~Into The Wild

Into The Wild-poster

Into The Wild


Film Review
September 21, 2007 by JAN ALBERT

Every once in a rare while you connect with a film in a profound way. INTO THE WILD, written and directed by Sean Penn, hit me right between the eyes.

It’s a highly compressed coming of age story – a true one, based on the book of the same name by Jon Krakauer, about a kid who graduates college with honors, then out of the blue, completely rejects his family’s and society’s offerings, donates his life savings to charity, and leaves home without a word. He hits the road with the ultimate goal of disappearing into the wild to “try to get his soul free” (as Joni Mitchell put it).

Chris McCandless kept a journal of his experiences along the way – the books he read, the day jobs he held, the people he met, the plants he ate, and they provided the trail for Krakauer to retrace. Penn originally tried to make this film a decade ago, shortly after the book came out. He met with the family a number of times to seek permission to film their son’s story. The day of the final negotiation he got a call from Chris’s mother. She said she had had a dream that she interpreted as meaning her son did not want a film made about his life and death. Penn replied that if he didn’t believe in dreams he wouldn’t be making movies, but if they ever changed their minds – “In a week, 8 months, or even 10 years, to please call me because I will never stop wanting to make this movie.” Ten years later, they called.

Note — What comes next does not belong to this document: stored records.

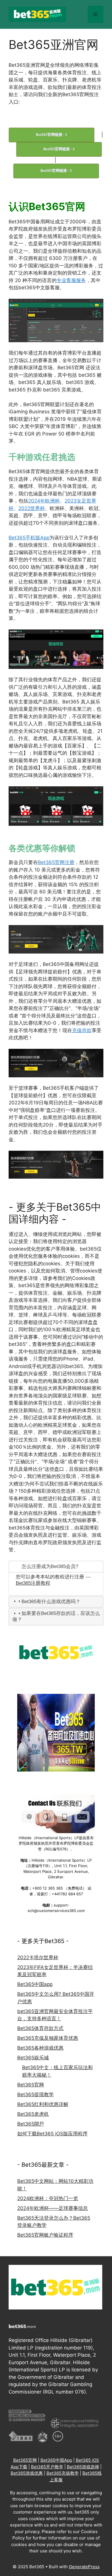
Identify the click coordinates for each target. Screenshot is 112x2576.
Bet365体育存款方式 (40, 2028)
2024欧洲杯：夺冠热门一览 (47, 2198)
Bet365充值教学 (63, 2473)
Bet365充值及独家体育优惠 (47, 2038)
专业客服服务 (71, 280)
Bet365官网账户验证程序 (45, 2235)
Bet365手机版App (29, 538)
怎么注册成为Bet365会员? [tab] (50, 1566)
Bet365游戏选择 (83, 2467)
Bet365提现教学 (35, 2094)
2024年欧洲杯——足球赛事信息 (52, 2208)
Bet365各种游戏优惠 (40, 2048)
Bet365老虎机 (33, 2114)
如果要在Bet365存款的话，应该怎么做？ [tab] (56, 1616)
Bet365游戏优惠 (27, 2473)
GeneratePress (84, 2566)
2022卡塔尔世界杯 (37, 1957)
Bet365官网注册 (56, 862)
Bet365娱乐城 (33, 2058)
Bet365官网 (30, 2085)
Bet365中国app (35, 1984)
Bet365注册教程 (33, 1583)
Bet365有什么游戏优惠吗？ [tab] (51, 1601)
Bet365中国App (56, 2460)
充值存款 (82, 1030)
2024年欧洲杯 (44, 501)
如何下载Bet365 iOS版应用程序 (52, 2133)
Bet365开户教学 (47, 2467)
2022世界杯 (31, 508)
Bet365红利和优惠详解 (42, 2104)
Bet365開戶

The wait was worth it. This is the best film Sean Penn has ever made. I’m not quite sure why it hit me so hard – I was never interested enough in the story to read the book — but there were several times tears came to my eyes and to my utter amazement, I wasn’t sure I would be able to stop crying. (After all the movies I’ve seen over the past 30 years, I remain always hopeful but have become a fairly hard-hearted viewer!)

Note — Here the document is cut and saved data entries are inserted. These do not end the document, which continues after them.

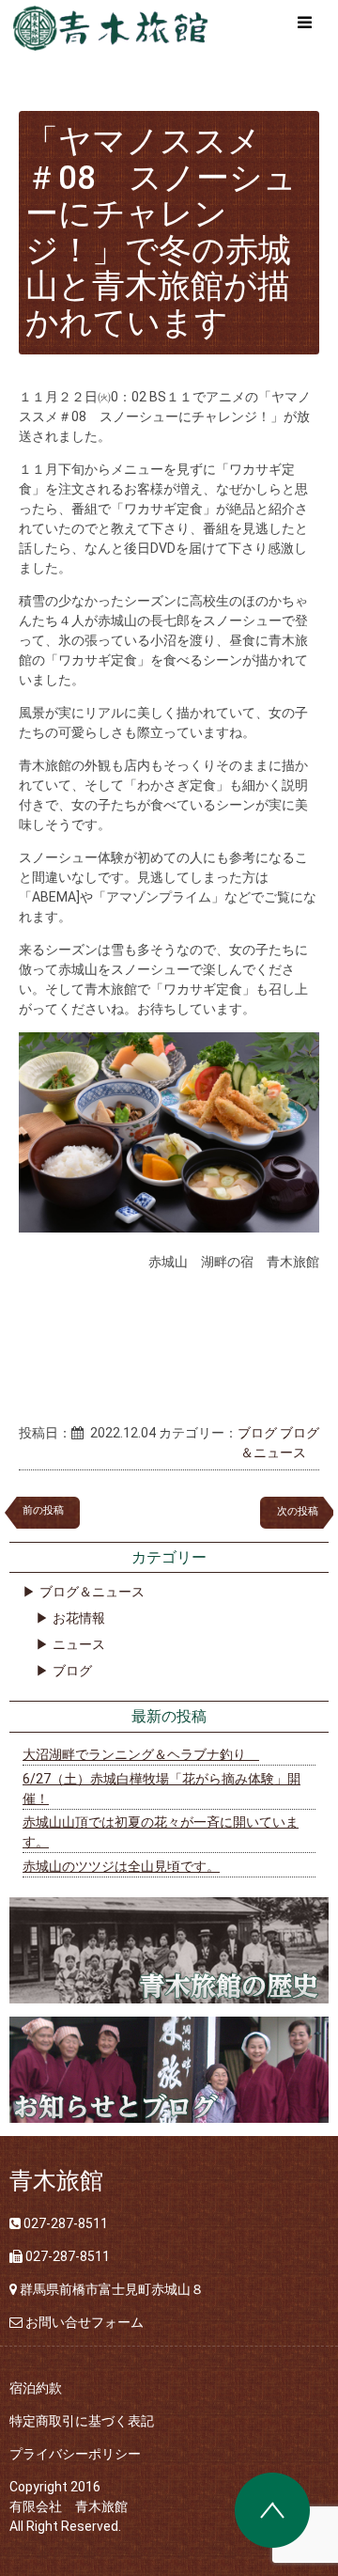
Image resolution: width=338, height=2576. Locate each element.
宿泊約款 (35, 2387)
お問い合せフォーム (84, 2322)
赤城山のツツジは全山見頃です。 (121, 1866)
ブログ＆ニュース (92, 1591)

Penn draws piercing performances from everyone in his superb cast – Catherine Keener, Marcia Gay Harden, William Hurt, Vince Vaughan, Kristen Stewart, Hal Holbrook, and Emile Hirsch all bring their best game and Penn has given each one of them moments that stick in my mind. But I think his greatest achievement here is to involve you in a story with an end that so many people already know and to deliver a tension-filled experience that keeps you wondering what will happen next and even has moments of humor.
The storytelling, both visually and editorially, is riveting; going back and forth to Chris’s childhood at home and his adventures enroute to the end of the road in the Alaska wilderness. In addition to the stark beauty of the American landscape, Penn references the journal of Alexander Supertramp (as Chris renamed himself) and the post cards he sent new friends he made. Seeing his handwriting up on the screen is a very effective device for putting us right inside his head.

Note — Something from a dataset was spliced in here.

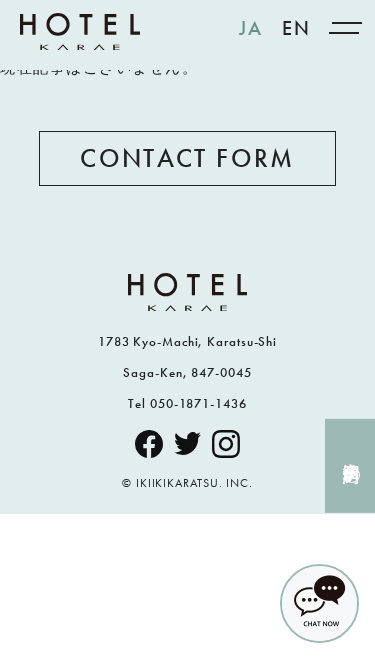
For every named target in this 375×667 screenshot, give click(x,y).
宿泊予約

Penn is also to be commended for approaching human frailties and moments of kindness with drama, but also real subtlety. None of the characters are completely black or white. We feel for the McCandless parents Chris rejected so completely. While their physical fights and the war of words they carried on throughout his childhood probably propelled him to avoid and mistrust human relationships whenever possible, we see that they are only human, not bad people per se. William Hurt (playing Chris’s father) has a wordless scene towards the end, which is absolutely devastating.

Chris himself is no saint. In the beginning, he is portrayed as a kind of an arrogant kid, a zealot who listens to no one and believes he knows it all before he’s even experienced life. We see him gradually responding to the coworkers and fellow travelers he meets on the way to Alaska — a joyful big brother figure, a young girl who worships him, a hippie couple who adopt him for a time, and even a substitute grandfather (simply a beautiful performance by Hal Holbrook).

But the film rests squarely on the shoulders of Emile Hirsch who rises to the occasion, climbs the mountain and carries this film. He made me come to care for this foolhardy, wounded boy who put his faith and found his greatest joy in the beauty and harsh force of nature. As he tests himself against primal forces (ultimately more unforgiving and unpredictable than us human beings), experiencing the agony and ecstasy of the path he’s chosen, he grows and cracks open. Chris’s heartbreaking innocence and purity of character, his great quest, and the heartbreaking fact that he realized how much we need each other so late in the game moved me deeply.

That’s a revelation many of us live a lot longer without ever reaching. Bravo Sean Penn for turning a short but full life into a great film with not a minute wasted.